The storage auction boom had been short-lived, as trends go, and Nat and Liz had barely glimpsed its peak when they jumped into the business. It was like swimming against a current, a certain satisfying unnaturalness to moving against trends. They built an antique store from donations and private sales, picking up curiosities from people who had inherited things they no longer wanted or who were transitioning, had to leave their things behind: People marrying, divorcing, dying, going homeless. 

They profited from people's misfortunes in the most roundabout way possible. 

Not that the goal had ever been profit, really. They'd had no illusions of fortune, no ambition toward finding some rare collector's item or artist's original that would lift them from obscurity and secure their futures. 

They had just wanted a little shop of their own, something they could have between them.  Their shared love of antiques had been something that bound them together, the common ground beneath the foundation of their relationship. Liz, with her love of rare and fine things; Nat, with her interest in history and gothic aesthetic. 

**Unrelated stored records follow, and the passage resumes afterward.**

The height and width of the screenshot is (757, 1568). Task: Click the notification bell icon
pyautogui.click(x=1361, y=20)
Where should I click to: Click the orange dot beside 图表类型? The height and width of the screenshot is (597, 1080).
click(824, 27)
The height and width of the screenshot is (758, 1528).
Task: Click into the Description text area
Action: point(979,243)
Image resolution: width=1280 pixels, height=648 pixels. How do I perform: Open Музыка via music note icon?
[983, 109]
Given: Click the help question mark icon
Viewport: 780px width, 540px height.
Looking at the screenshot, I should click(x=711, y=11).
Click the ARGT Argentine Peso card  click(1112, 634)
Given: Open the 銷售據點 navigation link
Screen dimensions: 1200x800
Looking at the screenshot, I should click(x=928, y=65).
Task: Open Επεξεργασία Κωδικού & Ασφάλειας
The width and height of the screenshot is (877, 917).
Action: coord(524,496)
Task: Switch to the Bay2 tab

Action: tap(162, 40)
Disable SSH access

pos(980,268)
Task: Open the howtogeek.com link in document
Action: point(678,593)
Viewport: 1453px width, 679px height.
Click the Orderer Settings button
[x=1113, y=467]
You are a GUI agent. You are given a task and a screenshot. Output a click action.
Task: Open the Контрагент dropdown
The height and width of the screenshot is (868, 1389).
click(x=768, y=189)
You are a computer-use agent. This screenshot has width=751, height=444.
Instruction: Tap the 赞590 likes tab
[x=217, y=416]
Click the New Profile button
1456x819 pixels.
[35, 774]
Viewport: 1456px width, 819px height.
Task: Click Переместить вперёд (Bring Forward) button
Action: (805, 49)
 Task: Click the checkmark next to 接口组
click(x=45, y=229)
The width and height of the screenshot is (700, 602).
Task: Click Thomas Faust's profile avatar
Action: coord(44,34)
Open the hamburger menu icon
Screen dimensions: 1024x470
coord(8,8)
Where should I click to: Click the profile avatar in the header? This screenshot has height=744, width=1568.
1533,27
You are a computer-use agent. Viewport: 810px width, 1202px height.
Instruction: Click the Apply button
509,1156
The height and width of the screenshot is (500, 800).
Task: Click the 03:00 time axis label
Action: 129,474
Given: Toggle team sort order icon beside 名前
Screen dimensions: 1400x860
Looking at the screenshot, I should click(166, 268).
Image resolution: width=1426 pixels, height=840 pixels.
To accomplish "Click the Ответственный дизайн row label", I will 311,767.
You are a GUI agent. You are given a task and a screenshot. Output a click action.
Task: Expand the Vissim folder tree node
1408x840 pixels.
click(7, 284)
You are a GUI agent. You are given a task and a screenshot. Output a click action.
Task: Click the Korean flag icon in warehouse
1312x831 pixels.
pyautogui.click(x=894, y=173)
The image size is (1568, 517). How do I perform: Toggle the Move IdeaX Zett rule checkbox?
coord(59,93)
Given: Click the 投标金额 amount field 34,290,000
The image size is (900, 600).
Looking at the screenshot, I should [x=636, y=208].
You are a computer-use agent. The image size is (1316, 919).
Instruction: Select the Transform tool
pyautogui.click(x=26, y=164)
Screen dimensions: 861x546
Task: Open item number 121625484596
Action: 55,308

They'd met in a used bookstore, Liz prowling the shelves, Nat restocking titles and browsing through paperbacks as she put them in their place. Liz had asked about their special collections, the rare books kept behind glass, and Nat had shown her that and then they'd gotten to talking and somehow that had led to kissing, and then the two of them were pressed against each other, bodies entwined, lips touching, leaving behind hand prints on the glass case.  

Nat thought, somehow, maybe, that staying close to those roots could keep that passion close at heart. 

But that was along time ago now, ancient history, part of the life Nat had left behind.

The life she had, now, was encircled in dust and cobwebby storage units and the reluctant grasp of a five-year-old's hand. 

The auction closed at $200. The crowd began to disperse, shuffling disinterestedly toward the next unit. A few peeled away, retreating from the blazing sun. Nat saw Liz moving toward the auctioneer, pulling a wad of money from her pocket and counting it out for him. Nat felt a familiar sense of curiosity and trepidation, the way she always felt when Liz made a decision without her, and made her way closer.